- [À faire]:
a - Répondez aux questions suivantes d'après l'extrait sur le programme du Collegium 1704 :
(i) Quel ensemble Vaclav Luks dirige-t-il ici ?
(ii) À partir de quelle année le projet s'est-il construit ?
(iii) Dans quelle ville et en quelle année la cantate Qual ti riveggio, oh Dio a-t-elle été écrite ?
b - Recopiez le passage de l'extrait sur le programme du Collegium 1704 qui s'ouvre sur les mots « Dans une notice » et se ferme sur « dans la péninsule. », en substituant « verger » à « jardin ».
c - Poursuivez l'extrait sur le programme d'airs du Collegium 1704 à partir de sa dernière phrase.
==== Extrait de page ====
Dans une notice du livret, Vaclav
Luks, qui dirige ici le fervent Collegium 1704, explique que le jardin
symbolise depuis des temps immémoriaux le lieu de la paix et de l’harmonie. Le
présent projet s’est construit dès 2015 autour d’airs évoquant les destins
heureux ou tragiques d’héroïnes anciennes, un peu à la manière d’un labyrinthe
des émotions humaines dans lequel l’abandon ou la mort seraient en miroir avec
le bonheur de l’amour et les beautés de la nature. Si Haendel est présent avec la
courte Sinfonia d’Agrippina, puis avec la cantate de
jeunesse Qual ti riveggio, oh Dio,
drame sentimental au langage harmonique complexe écrit à Rome en 1707, les
compositeurs italiens sont prioritaires à travers un voyage dans la péninsule.
==== Données fournies ====
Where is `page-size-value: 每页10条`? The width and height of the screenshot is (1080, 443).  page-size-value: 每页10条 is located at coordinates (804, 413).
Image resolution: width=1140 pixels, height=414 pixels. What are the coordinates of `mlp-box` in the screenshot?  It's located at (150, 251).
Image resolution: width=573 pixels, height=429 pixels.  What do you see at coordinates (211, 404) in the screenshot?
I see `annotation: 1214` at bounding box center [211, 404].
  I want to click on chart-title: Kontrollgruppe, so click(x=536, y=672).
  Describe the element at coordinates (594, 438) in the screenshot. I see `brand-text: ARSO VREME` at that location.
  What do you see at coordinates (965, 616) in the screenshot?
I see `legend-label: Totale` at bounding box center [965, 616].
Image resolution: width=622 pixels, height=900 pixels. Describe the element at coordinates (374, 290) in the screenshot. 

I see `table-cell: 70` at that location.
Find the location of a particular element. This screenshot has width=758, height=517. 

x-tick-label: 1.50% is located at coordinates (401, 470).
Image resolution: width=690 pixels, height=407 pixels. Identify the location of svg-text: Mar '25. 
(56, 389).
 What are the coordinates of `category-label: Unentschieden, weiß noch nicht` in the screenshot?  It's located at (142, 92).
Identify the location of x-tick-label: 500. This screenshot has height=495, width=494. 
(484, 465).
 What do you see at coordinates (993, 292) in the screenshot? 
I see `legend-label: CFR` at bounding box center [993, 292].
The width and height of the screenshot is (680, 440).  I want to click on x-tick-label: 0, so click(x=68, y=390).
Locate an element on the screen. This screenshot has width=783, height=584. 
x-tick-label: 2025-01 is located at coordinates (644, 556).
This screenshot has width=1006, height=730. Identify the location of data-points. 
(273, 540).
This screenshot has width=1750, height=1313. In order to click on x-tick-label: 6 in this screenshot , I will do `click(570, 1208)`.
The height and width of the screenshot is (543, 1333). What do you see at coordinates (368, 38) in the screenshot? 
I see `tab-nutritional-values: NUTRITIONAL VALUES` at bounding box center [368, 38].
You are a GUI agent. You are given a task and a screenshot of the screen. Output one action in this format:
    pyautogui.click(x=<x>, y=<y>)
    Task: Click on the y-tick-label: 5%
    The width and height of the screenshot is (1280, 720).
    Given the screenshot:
====
- [Exercices corrigés]:
a -
(i) Le Collegium 1704.
(ii) 2015.
(iii) À Rome, en 1707.

b -
Dans une notice du livret, Vaclav
Luks, qui dirige ici le fervent Collegium 1704, explique que le verger
symbolise depuis des temps immémoriaux le lieu de la paix et de l’harmonie. Le
présent projet s’est construit dès 2015 autour d’airs évoquant les destins
heureux ou tragiques d’héroïnes anciennes, un peu à la manière d’un labyrinthe
des émotions humaines dans lequel l’abandon ou la mort seraient en miroir avec
le bonheur de l’amour et les beautés de la nature. Si Haendel est présent avec la
courte Sinfonia d’Agrippina, puis avec la cantate de
jeunesse Qual ti riveggio, oh Dio,
drame sentimental au langage harmonique complexe écrit à Rome en 1707, les
compositeurs italiens sont prioritaires à travers un voyage dans la péninsule.

c -
Benedetto Marcello (1686-1739) est à Venise pour le bijou qu’est son Arianna abbandonata entre style
déclamatoire et progressions harmonieuses, Leonardo Leo (1694-1744) est à
Naples pour Angelica e Medoro dont la
simplicité de la ligne vocale bénéficie d’un traitement subtil de l’écriture
instrumentale, en fines touches qui évoquent la nature. Dans un bref extrait de
son oratorio Atalia, créé à Venise en
1696, Francesco Gasparini (1661-1727) se penche sur les tourments
psychologiques de son héroïne et le potentiel dramatique qui en découle. Une Sinfonia de Leonardo Vinci (1690-1730, à
ne pas confondre avec le peintre de La
Joconde), tirée de Maria dolorata qui
date des environs de 1723, complète le programme. Ce compositeur mourut à l’âge
de quarante ans. Grand amateur de femmes, il aurait été empoisonné par un rival
jaloux.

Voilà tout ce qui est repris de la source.